> CONJUNTO DE TAREFAS:
1. Segundo o texto sobre o risco-país, quais são as três principais agências de classificação de riscos?
2. Reescreva o texto sobre o risco-país desde "Quem acompanha o" até "Index Plus (EMBI+).", substituindo "México" por "Chile".
3. Prossiga com o texto sobre o risco-país a partir do ponto em que ele termina.

> DOCUMENTO:
======

Quem acompanha o noticiário de economia depara-se, quase diariamente, com a expressão, seja em sua versão positiva, “caiu o risco-país”, seja em seu inverso tenebroso, “aumentou o risco-país”. A queda ou o aumento do risco-país são, em geral, ligadas a visões do paraíso ou do inferno. Um índice em baixa pode significar, por exemplo, um maior fluxo de capital para o Brasil; em alta, uma fuga de dólares. Em tese, a quantidade de capital leva à definição da capacidade de investimento produtivo, seja por parte do Estado, seja pelas grandes empresas.

Há muito mais, contudo, por trás desse número mágico que, para o Brasil, no final de fevereiro, estava na casa dos 255 pontos. Para efeito de comparação, o do México estava em 173, o da Argentina em 464. Começa a partir daí a confusão entre risco-país e o Emerging Markets Bonds Index Plus (EMBI+).

O número que assombra, vez ou outra, os prognósticos econômicos é, principalmente, o EMBI+, oferecido pelo fundo de investimentos J. P. Morgan. Ele é fruto de uma pesquisa do fundo, que mede, no mercado, qual é a diferença cobrada entre os títulos da dívida brasileira e os títulos da dívida estadunidense. Já quem estabelece o risco-país propriamente dito são as agências de classificação de riscos, instituições especializadas em avaliar qual o risco de se investir em certas empresas ou países. Três são as principais: Moody's, Standard and Poors, e Fitch. As duas primeiras, contudo, dominam o mercado, formando um duopólio.

A partir dos anos 1990, a dívida dos países em desenvolvimento mudou de perfil. Ao invés de deverem para agências como o Fundo Monetário Internacional (FMI) ou o Banco Mundial, os países passaram a captar recursos externos junto a investidores privados. Fazem isso vendendo títulos, que são como notas promissórias em que o emprestador compromete-se a devolver ao credor o mesmo valor depois de um certo tempo, pagando uma certa quantia de juros. Os títulos emitidos pelos Estados Unidos são tidos como de risco zero, ou seja, o mercado tem certeza de que não haverá calote. Por isso mesmo, a taxa de juro é a menor, e o investidor lucra menos.

O texto Risco-Soberano e Prêmios de Risco em Economias Emergentes, publicado pelo Ministério da Fazenda e assinado pelos economistas Otaviano Canuto e Pablo Fonseca P. dos Santos, contém uma explicação detalhada. “O EMBI+ é composto por uma cesta de títulos denominados em moeda estrangeira emitidos pelos governos centrais de diversos países emergentes e que são negociados em mercados secundários. O J.P.Morgan divulga os níveis do índice e as margens soberanas (sovereign spreads). O índice representa uma média ponderada, pelo volume negociado no mercado secundário, dos preços dos papéis que compõem a cesta; a margem soberana é dada pela diferença entre os rendimentos dos títulos governamentais e os títulos do Tesouro dos EUA com características semelhantes, considerados de risco zero”. O risco de cada país é denominado por uma escala alfabética, sendo AAA (ou Aaa, dependendo da agência) o de menor risco e C- o de maior. O EMBI+ pode ser decomposto em sub-índices, um para cada país. “A margem soberana desses sub-índices é usualmente referida como risco-país”, explicam.

======

> MATERIAL FORNECIDO:
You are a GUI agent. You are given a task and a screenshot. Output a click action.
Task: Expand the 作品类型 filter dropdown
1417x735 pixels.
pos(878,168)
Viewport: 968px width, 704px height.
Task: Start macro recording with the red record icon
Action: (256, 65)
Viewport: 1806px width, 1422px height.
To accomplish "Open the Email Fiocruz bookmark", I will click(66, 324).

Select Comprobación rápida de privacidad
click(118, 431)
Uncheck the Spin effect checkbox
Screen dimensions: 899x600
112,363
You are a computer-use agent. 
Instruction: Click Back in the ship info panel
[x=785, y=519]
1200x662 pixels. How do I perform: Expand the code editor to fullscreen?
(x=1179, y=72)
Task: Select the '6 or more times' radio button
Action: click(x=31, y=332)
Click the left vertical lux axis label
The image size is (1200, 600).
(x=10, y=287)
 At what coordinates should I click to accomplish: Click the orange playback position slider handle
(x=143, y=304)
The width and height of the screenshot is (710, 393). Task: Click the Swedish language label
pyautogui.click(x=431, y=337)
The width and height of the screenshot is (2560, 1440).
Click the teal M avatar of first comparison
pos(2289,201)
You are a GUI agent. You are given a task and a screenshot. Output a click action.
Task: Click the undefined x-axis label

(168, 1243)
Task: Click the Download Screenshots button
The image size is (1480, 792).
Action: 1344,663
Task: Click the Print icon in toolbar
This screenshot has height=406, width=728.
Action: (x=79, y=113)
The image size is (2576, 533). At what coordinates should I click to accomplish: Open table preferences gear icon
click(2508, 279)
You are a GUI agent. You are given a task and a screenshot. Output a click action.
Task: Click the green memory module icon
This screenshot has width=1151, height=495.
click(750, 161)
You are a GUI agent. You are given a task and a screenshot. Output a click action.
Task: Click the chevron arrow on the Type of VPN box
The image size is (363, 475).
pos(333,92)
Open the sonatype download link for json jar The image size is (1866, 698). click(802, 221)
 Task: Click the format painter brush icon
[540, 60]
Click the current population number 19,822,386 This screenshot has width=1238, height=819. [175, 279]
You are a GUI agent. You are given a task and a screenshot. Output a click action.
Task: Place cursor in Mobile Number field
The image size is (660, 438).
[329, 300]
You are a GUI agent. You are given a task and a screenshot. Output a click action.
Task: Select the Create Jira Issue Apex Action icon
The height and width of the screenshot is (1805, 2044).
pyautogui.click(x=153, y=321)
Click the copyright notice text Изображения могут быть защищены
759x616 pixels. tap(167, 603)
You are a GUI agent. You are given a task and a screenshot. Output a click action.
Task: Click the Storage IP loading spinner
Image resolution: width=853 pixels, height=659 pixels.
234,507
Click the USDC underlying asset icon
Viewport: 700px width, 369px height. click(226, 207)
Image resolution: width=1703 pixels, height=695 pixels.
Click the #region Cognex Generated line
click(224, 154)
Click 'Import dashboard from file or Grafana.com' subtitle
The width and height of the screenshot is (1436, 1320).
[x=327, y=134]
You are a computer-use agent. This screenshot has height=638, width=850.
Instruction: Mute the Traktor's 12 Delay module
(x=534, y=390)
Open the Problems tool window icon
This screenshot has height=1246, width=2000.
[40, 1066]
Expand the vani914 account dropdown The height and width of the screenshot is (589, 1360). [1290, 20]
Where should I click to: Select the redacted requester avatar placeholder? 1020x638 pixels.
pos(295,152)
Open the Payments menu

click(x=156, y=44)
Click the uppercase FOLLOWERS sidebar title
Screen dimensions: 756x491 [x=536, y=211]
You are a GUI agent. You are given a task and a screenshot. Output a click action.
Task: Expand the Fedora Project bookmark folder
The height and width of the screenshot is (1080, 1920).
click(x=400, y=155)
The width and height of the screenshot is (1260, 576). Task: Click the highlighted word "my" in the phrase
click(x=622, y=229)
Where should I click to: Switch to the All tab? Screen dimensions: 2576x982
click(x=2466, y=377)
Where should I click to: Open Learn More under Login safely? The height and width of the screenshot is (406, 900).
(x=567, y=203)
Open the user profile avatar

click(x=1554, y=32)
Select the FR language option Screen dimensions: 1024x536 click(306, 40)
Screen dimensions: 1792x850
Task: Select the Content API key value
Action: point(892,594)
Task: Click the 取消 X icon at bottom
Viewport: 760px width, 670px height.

======

> RESPOSTAS DOS EXERCÍCIOS:
1. Moody's, Standard and Poors e Fitch.

2.
Quem acompanha o noticiário de economia depara-se, quase diariamente, com a expressão, seja em sua versão positiva, “caiu o risco-país”, seja em seu inverso tenebroso, “aumentou o risco-país”. A queda ou o aumento do risco-país são, em geral, ligadas a visões do paraíso ou do inferno. Um índice em baixa pode significar, por exemplo, um maior fluxo de capital para o Brasil; em alta, uma fuga de dólares. Em tese, a quantidade de capital leva à definição da capacidade de investimento produtivo, seja por parte do Estado, seja pelas grandes empresas.

Há muito mais, contudo, por trás desse número mágico que, para o Brasil, no final de fevereiro, estava na casa dos 255 pontos. Para efeito de comparação, o do Chile estava em 173, o da Argentina em 464. Começa a partir daí a confusão entre risco-país e o Emerging Markets Bonds Index Plus (EMBI+).

3.
Risco-país e risco-soberano

Mas o risco país, propriamente dito, não se resume aos pontos do J. P. Morgan. Ele é uma medida menos precisa, porém mais qualitativa e menos sujeita aos solavancos instantâneos do mercado. O risco-país é um conceito abrangente que inclui, além da capacidade e da vontade do Estado em honrar os títulos que emitiu, também as empresas. Estas, que tomam dinheiro no exterior, podem sofrer com fatores externos, que dificultariam sua capacidade de pagar as dívidas: como uma alteração brusca no câmbio ou mesmo a adoção de controle de capitais (leis de disciplinamento dos fluxos financeiros).

Umbilicalmente ligado ao risco-país está o risco-soberano, que compreende a capacidade do Estado apenas em honrar seus compromissos. “Risco soberano é o risco de crédito associado a operações de crédito concedido a Estados soberanos. O exercício de garantias e o monitoramento e cumprimento de contratos adquirem, evidentemente, características distintas daquelas presentes nos casos de crédito para agentes privados ou mesmo de setores públicos infra-nacionais e não-soberanos”, explicam Canuto e Santos. Além disso, os autores salientam ainda que aquilo que determina a capacidade de pagamento e a disposição a pagar são fatores de outra natureza, dependendo de variáveis macroeconômicas como reservas de divisas e fluxos no balanço de pagamentos, crescimento econômico e capacidade de arrecadação tributária, fatores políticos etc.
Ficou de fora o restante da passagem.